Don and Gail Patterson died within a day of each other in early August 2023. Photo / NewsWire
Digital Forensic Sciences Australia’s Dr Matthew Sorrell, an expert in telecommunications systems, told the jury he’d given evidence in more than 400 criminal cases.
Sorrell began giving the jury an overview of how telco company records can track mobile phones through their mobile data usage and connection to cell towers.
“In country areas, there are typically 1-2 base stations that cover a local town,” he said.
“There will also be base stations designed to provide wide area coverage.”
He said mobile phone service will operate through “greediness”, with a phone flicking to different cell towers depending on which provides a better service.
Jurors in the trial were shown a map that depicts cell towers in the Gippsland area at Korumburra, Loch South, Arawata, Kardella and Holmes Hill.
Prosecutors allege Patterson intended to kill the lunch guests attending her home after inviting them with the “false claim” of discussing a cancer diagnosis.
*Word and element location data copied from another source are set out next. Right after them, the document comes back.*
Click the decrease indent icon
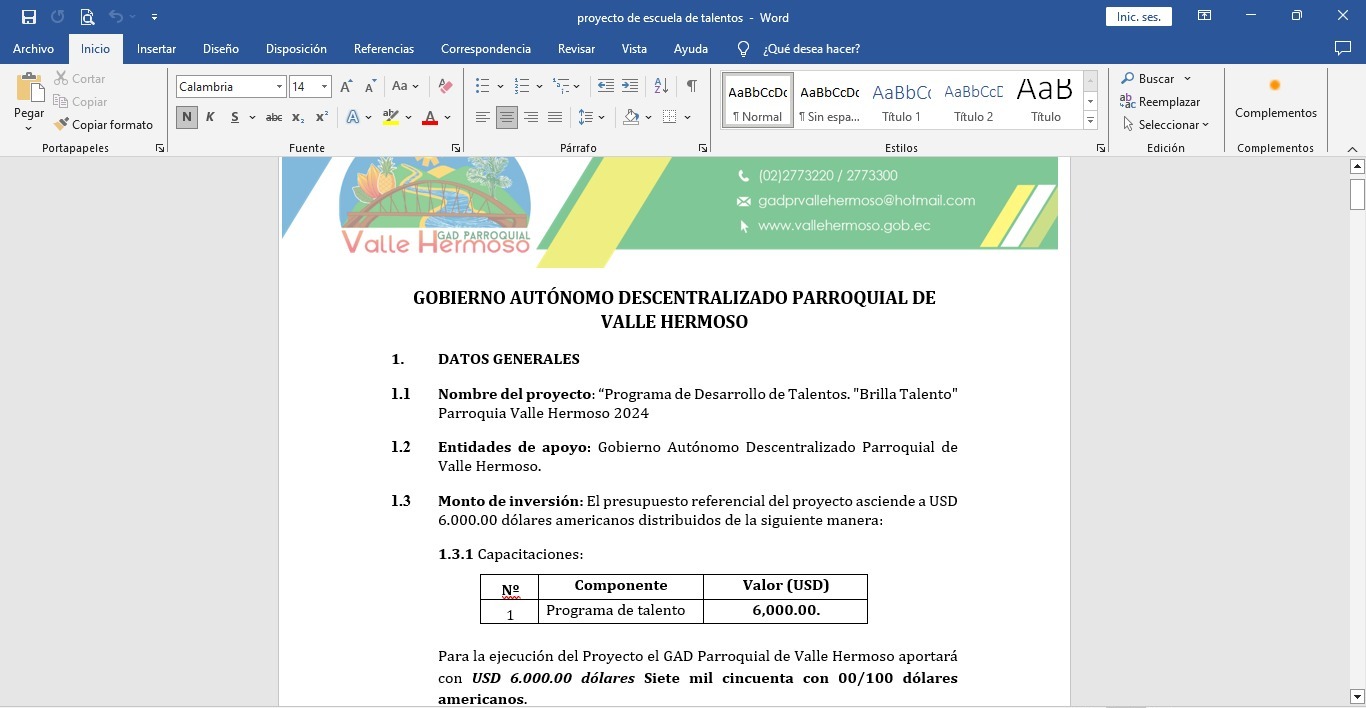This screenshot has height=708, width=1366. pos(605,87)
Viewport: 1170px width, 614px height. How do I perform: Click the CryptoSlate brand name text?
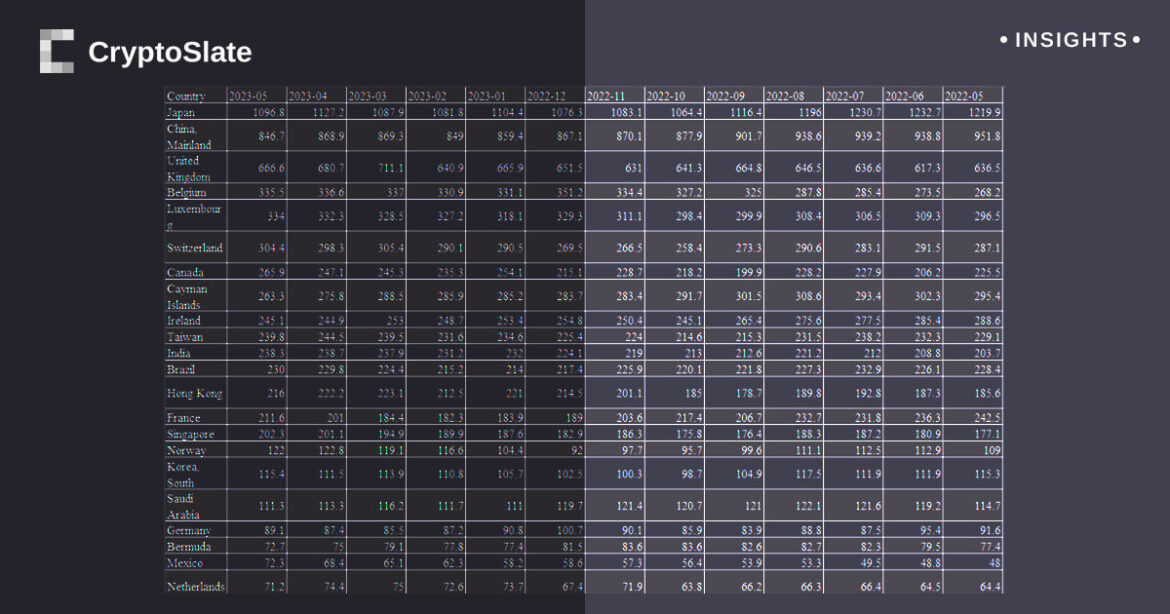coord(169,52)
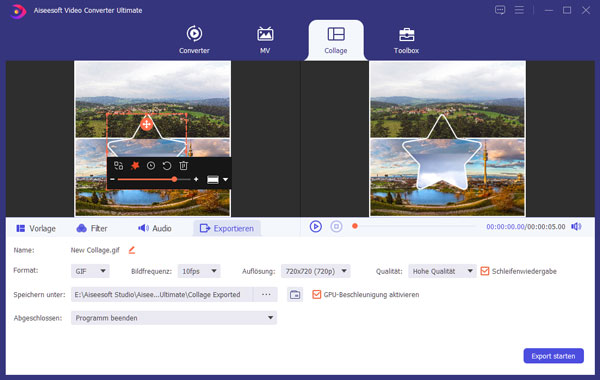Toggle GPU-Beschleunigung aktivieren checkbox
The height and width of the screenshot is (380, 600).
(x=316, y=294)
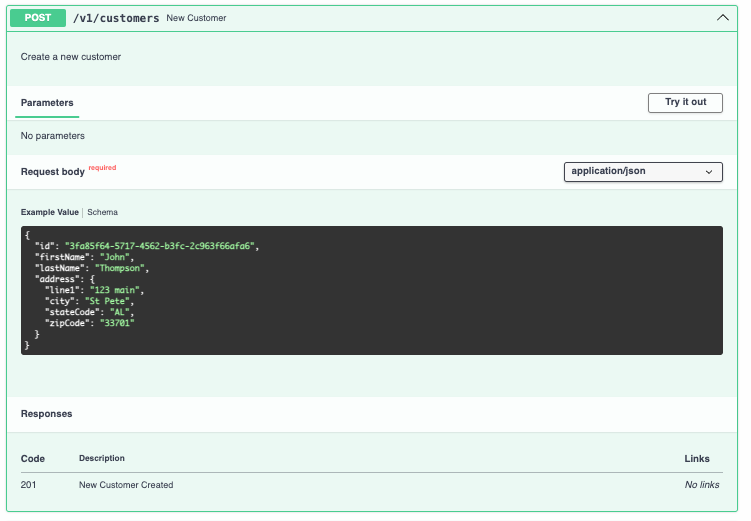The height and width of the screenshot is (521, 751).
Task: Click the New Customer Created description
Action: pyautogui.click(x=126, y=485)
“It is the prosecution case that the accused deliberately poisoned, with murderous intent, each … after inviting them for lunch on the pretence that she’d been diagnosed with cancer and needed advice about how to break it to the children,” Crown prosecutor Nanette Rogers, SC, said at the start of the trial.
Her husband Simon Patterson’s parents, Don and Gail Patterson, both 70, and Gail’s sister Heather Wilkinson, 66, died in hospital in the weeks after the gathering.
Wilkinson’s husband, Korumburra Baptist Church pastor Ian Wilkinson, fell gravely ill but recovered.
Defence barrister Colin Mandy, SC, told the jury that Patterson did not dispute that the four lunch guests consumed deadly death cap mushrooms at her Leongatha home.